Avocados are high in monounsaturated fats, contain a lot of fiber, and studies show they benefit heart health. One study suggested a diet enriched with avocado could lower LDL by 22 percent and increase HDL by 11 percent in people with high cholesterol.
Monounsaturated fats also decrease inflammation, offering some protective benefits as well.
Olive oil is a great option for lowering cholesterol for a few reasons. It is high in monounsaturated fats, which raise HDL or "good" cholesterol, and one study speculated that it could also help prevent atherosclerosis by acting directly on the arteries.
Substituting olive oil for other fats, like butter, can also decrease the number of saturated fats you consume, leading to lower LDL.
Beans are rich in soluble fiber and help you feel fuller for longer after a meal, which could help people maintain a healthy weight. Black beans, in particular, help lower cholesterol when added to your diet. One study of men with high cholesterol showed that over 21 days, a bean-supplemented diet resulted in a 19 percent decrease in serum cholesterol and a 24 percent drop in LDL.
Blueberries are packed with antioxidants, specifically anthocyanins, a flavonoid that gives them their color. One study showed that anthocyanin supplements increased HDL by 13.7 percent and lowered LDL by 13.6 percent over 12 weeks.
A study on blueberries specifically showed that they lowered the accumulation of cholesterol in the liver and aorta of guinea pigs.
Tree nuts, like almonds, walnuts, pistachios, and pecans, are high in fiber and polyunsaturated fats. They are a great plant source for omega-3 fatty acids, and many studies show that they can effectively lower cholesterol.
However, one review indicates that they are more effective for people with a low body mass index.
Soy was once believed to significantly reduce cholesterol, but more recent studies show it only has mild to moderate effects.
Incorporating soy into your diet is still an effective way to lower cholesterol, though.
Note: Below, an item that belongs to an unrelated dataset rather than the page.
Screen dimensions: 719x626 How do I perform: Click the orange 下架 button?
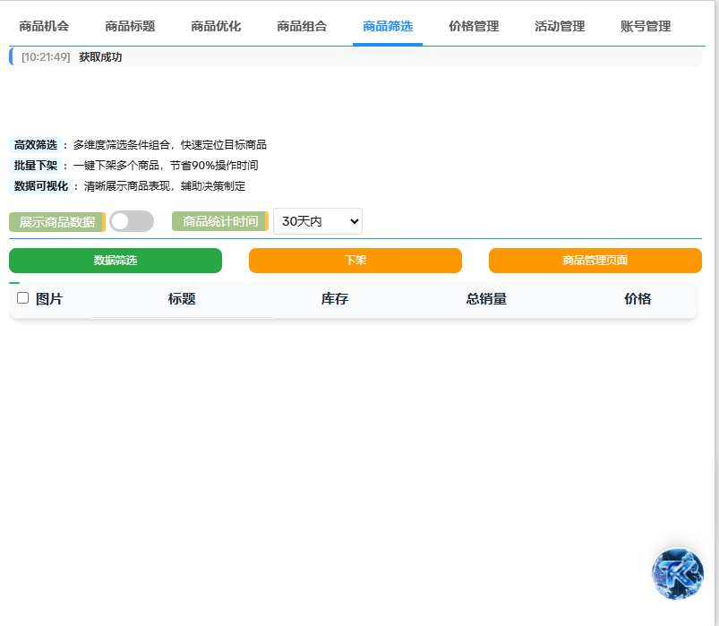click(355, 261)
It is high in protein, making it an excellent substitute for red meats full of saturated fats.
Flaxseed contains fiber, protein, and omega-3 fats as well as lignan, which has been shown to lower serum cholesterol levels. To get the best results, use ground flaxseed in drinks, as opposed to baking with it. One study determined that flax drinks were much more effective at lowering cholesterol than flax bread. The former decreased levels by around 15 percent, the latter by only nine.
Barley is full of beta-glucan, soluble fiber, also present in oats, that can help lower cholesterol. Many studies look at the effects of barley on cholesterol, and the results are promising.
The FDA allows barley to be advertised as a cholesterol-lowering food, but it's best to read the label and choose a product high in beta-glucan.
Tomatoes are a staple in the Mediterranean diet, an eating style widely recommended for heart health. They are rich in antioxidants, vitamins, and potassium, and one study showed a diet rich in tomatoes lowered the bad cholesterol and raised the good.
Like blueberries, cherries are also packed with anthocyanin, which studies show not only lowers LDL cholesterol but also raises HDL cholesterol, although this effects may be more pronounced in people with high cholesterol to begin with. One study showed that the healthy participants did not see an improvement in LDL, but the fruit did help those who were overweight or had obesity.